Answer
a)\[(F\cap R\cap V)=\{E\}\]
b)\[({{F}^{C}}\cap R\cap {{V}^{C}})=\{T,S\}\]
c)\[(F\cap {{R}^{C}}\cap V)=\{A,I\}\]
Work Step by Step
(a)
Suppose that each of the 12 letters in the word "TESSELLATION" is written on a chip.
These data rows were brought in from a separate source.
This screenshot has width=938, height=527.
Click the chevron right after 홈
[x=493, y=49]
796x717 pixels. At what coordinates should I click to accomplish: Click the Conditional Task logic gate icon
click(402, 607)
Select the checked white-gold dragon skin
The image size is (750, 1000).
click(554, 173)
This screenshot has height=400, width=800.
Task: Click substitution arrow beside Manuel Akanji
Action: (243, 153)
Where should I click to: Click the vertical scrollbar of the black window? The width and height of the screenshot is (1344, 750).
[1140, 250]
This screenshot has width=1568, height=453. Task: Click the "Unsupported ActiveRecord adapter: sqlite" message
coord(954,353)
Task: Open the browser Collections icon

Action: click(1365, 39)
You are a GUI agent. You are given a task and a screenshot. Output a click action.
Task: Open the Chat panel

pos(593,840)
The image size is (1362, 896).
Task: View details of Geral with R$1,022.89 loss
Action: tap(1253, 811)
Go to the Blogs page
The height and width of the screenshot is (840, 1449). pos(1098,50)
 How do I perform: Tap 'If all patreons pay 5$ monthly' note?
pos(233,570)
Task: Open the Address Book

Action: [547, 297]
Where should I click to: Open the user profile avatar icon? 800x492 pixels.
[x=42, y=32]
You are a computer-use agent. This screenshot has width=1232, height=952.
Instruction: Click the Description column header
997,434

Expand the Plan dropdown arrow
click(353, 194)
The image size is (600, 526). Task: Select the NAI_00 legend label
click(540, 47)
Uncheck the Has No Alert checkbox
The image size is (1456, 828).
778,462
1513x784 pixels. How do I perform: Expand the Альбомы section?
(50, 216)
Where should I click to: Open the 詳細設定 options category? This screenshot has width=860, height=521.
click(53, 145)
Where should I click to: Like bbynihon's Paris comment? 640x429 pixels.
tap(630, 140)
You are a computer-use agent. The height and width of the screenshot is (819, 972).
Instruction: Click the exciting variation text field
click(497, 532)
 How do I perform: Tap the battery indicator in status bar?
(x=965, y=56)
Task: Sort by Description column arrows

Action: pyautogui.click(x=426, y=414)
Let F be the letters in the first half of alphabet that means letters between alphabets A to M and then the outcomes of event F are:
$F=\{A,E,I,L\}$
Let R be the letters that are repeated and then the outcomes of event R are:
\[R=\{T,E,S,L\}\]
Let V be the letters that are vowels and then the outcomes of event V are:
\[V=\{A,E,I,O\}\]
We have find \[(F\cap R\cap V)\]as:
\[\begin{align}
& (F\cap R\cap V)=\{(A,E,I,L)\cap (T,E,S,L)\cap (A,E,I,O)\} \\
& (F\cap R\cap V)=\{E\} \\
\end{align}\]
Therefore, there is only one letter āEā in the event \[(F\cap R\cap V)\].
(b)
We are given that,
$F=\{A,E,I,L\}$
\[R=\{T,E,S,L\}\]
\[V=\{A,E,I,O\}\]
We have find \[({{F}^{C}}\cap R\cap {{V}^{C}})\] so we have find first \[{{F}^{C}}\] and \[{{V}^{C}}\],
\[{{F}^{C}}=\{T,S,O,N\}\]
\[{{V}^{C}}=\{T,S,L,N\}\]
So, we get \[({{F}^{C}}\cap R\cap {{V}^{C}})\]:
\[\begin{align}
& ({{F}^{C}}\cap R\cap {{V}^{C}})=\{(T,S,O,N)\cap (T,E,S,L)\cap (T,S,L,N)\} \\
& ({{F}^{C}}\cap R\cap {{V}^{C}})=\{T,S\} \\
\end{align}\]
Therefore, the event \[({{F}^{C}}\cap R\cap {{V}^{C}})=\{T,S\}\].
(c)
We are given that,
$F=\{A,E,I,L\}$
\[R=\{T,E,S,L\}\]
\[V=\{A,E,I,O\}\]
We have find \[(F\cap {{R}^{C}}\cap V)\] so we have find first \[{{R}^{C}}\],
\[{{R}^{C}}=\{A,I,O,N\}\]
So, we get the event \[(F\cap {{R}^{C}}\cap V)\]:
\[\begin{align}
& (F\cap {{R}^{C}}\cap V)=\{(A,E,I,L)\cap (A,I,O,N)\cap (A,E,I,O)\} \\
& (F\cap {{R}^{C}}\cap V)=\{A,I\} \\
\end{align}\]
Therefore, the event \[(F\cap {{R}^{C}}\cap V)=\{A,I\}\].